━━━━━ Records to use ━━━━━

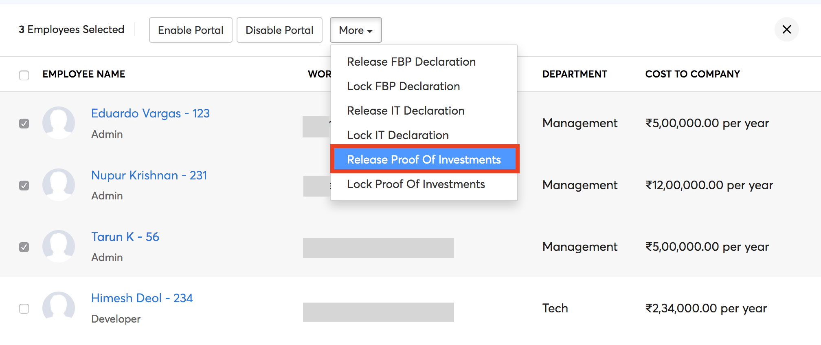The width and height of the screenshot is (821, 345).
Task: Collapse the More menu via its chevron
Action: (x=370, y=31)
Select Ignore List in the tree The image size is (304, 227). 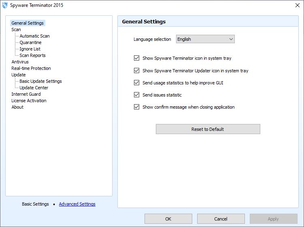pyautogui.click(x=30, y=49)
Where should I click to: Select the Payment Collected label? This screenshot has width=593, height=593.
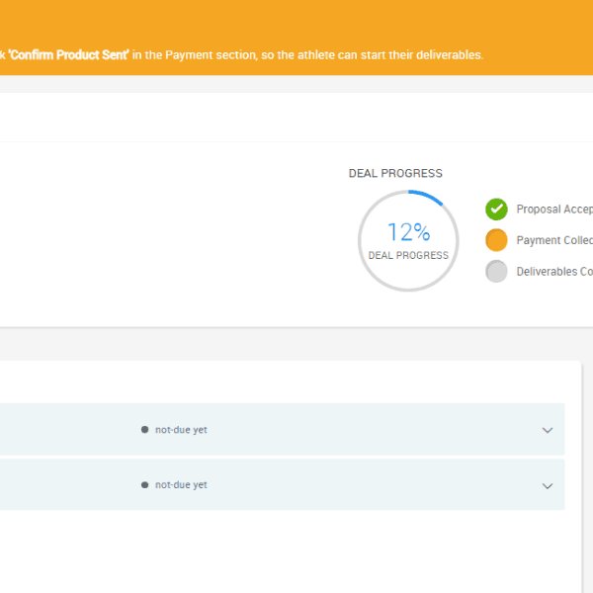[553, 240]
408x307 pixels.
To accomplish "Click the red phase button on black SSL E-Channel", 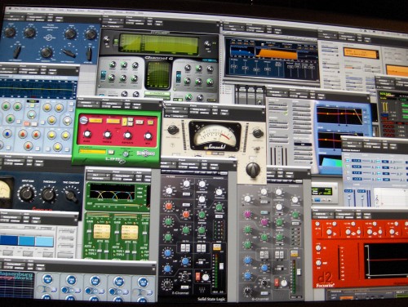I will [198, 276].
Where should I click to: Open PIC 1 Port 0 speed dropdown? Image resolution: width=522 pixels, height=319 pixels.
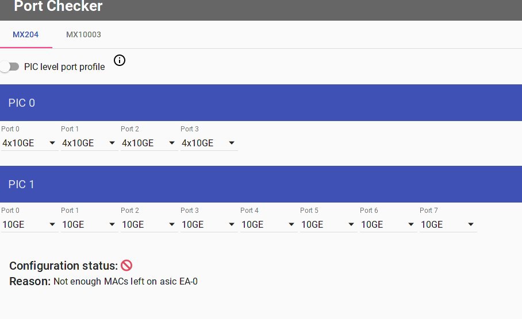(x=29, y=224)
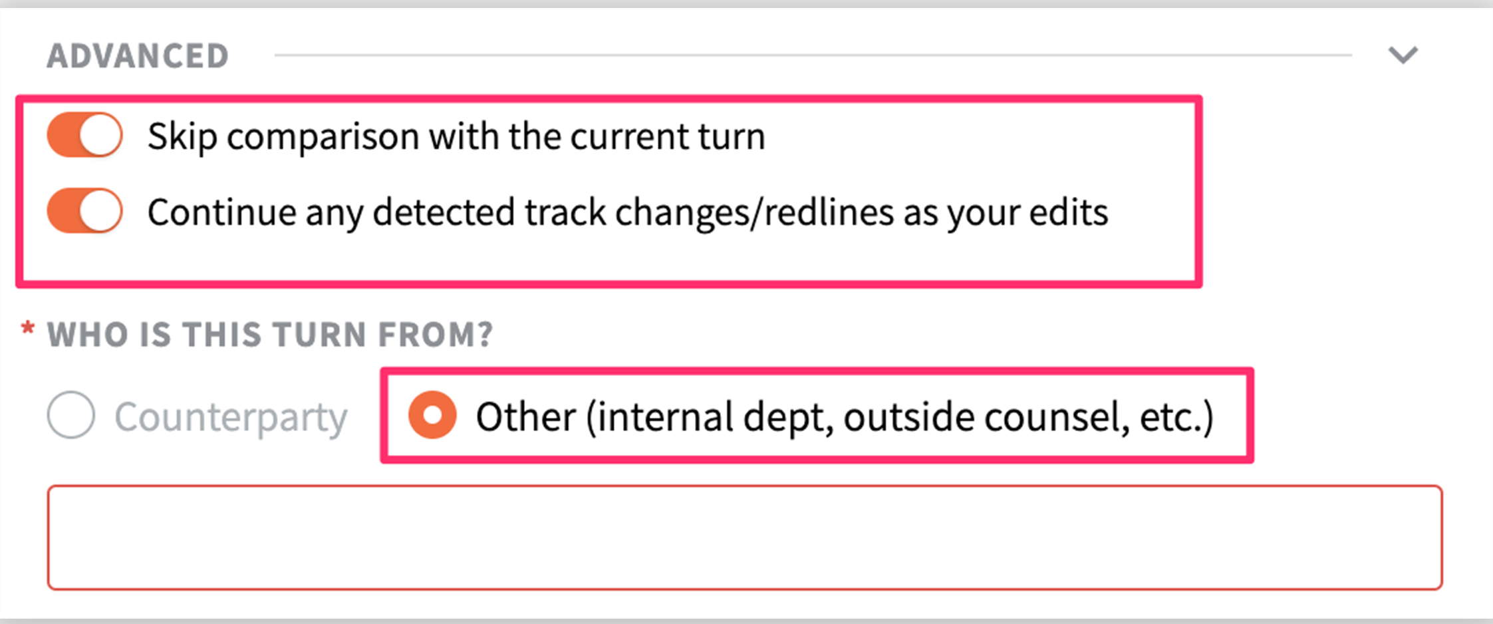The height and width of the screenshot is (624, 1493).
Task: Click 'Other (internal dept, outside counsel, etc.)' label
Action: [845, 418]
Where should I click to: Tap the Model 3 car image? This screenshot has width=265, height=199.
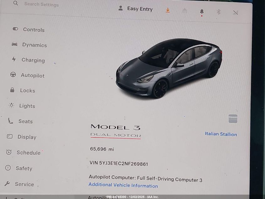pos(169,68)

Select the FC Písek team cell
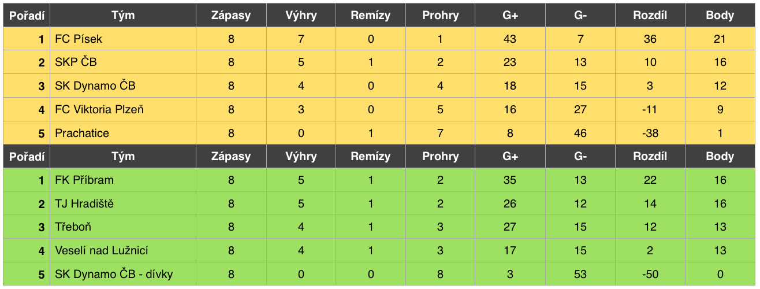122,39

━━━━━

Exercise details> Please leave out the pictures while you copy exactly the lines from the one containing "Where should I click to: Tap" through the end of the records.

Answer box>
Where should I click to: Tap the Model 3 car image? This screenshot has width=265, height=199.
pos(169,68)

Select the FC Písek team cell
122,39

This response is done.